**Page**
....................

A Unix shell is a command-line interpreter or shell that provides a command line user interface for Unix-like operating systems. The shell is both an interactive command language and a scripting language, and is used by the operating system to control the execution of the system using shell scripts.[2]

Users typically interact with a Unix shell using a terminal emulator; however, direct operation via serial hardware connections or Secure Shell are common for server systems. All Unix shells provide filename wildcarding, piping, here documents, command substitution, variables and control structures for condition-testing and iteration.

Concept

Generally, a shell is a program that executes other programs in response to text commands. A sophisticated shell can also change the environment in which other programs execute by passing named variables, a parameter list, or an input source.

In Unix-like operating systems, users typically have many choices of command-line interpreters for interactive sessions. When a user logs into the system interactively, a shell program is automatically executed for the duration of the session. The type of shell, which may be customized for each user, is typically stored in the user's profile, for example in the local passwd file or in a distributed configuration system such as NIS or LDAP; however, the user may execute any other available shell interactively.

....................

**Exercise instructions**
According to the Unix shell passage, where is the type of shell a user gets typically stored? The lines after this are separate from the Unix shell passage.

**Information supplied**
....................

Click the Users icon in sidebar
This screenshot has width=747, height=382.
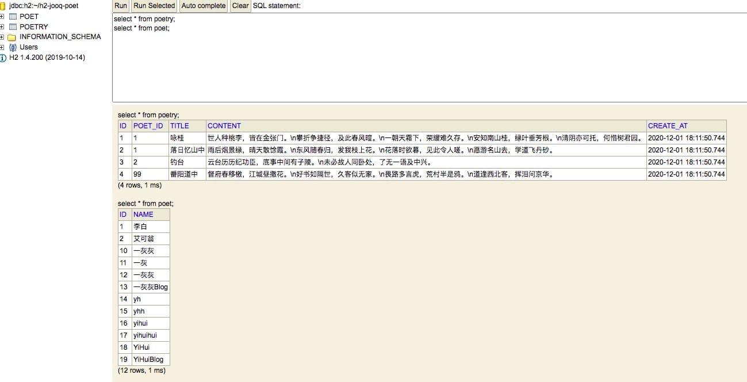13,47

....................

**The result**
In the user's profile, such as the local passwd file or a distributed configuration system like NIS or LDAP.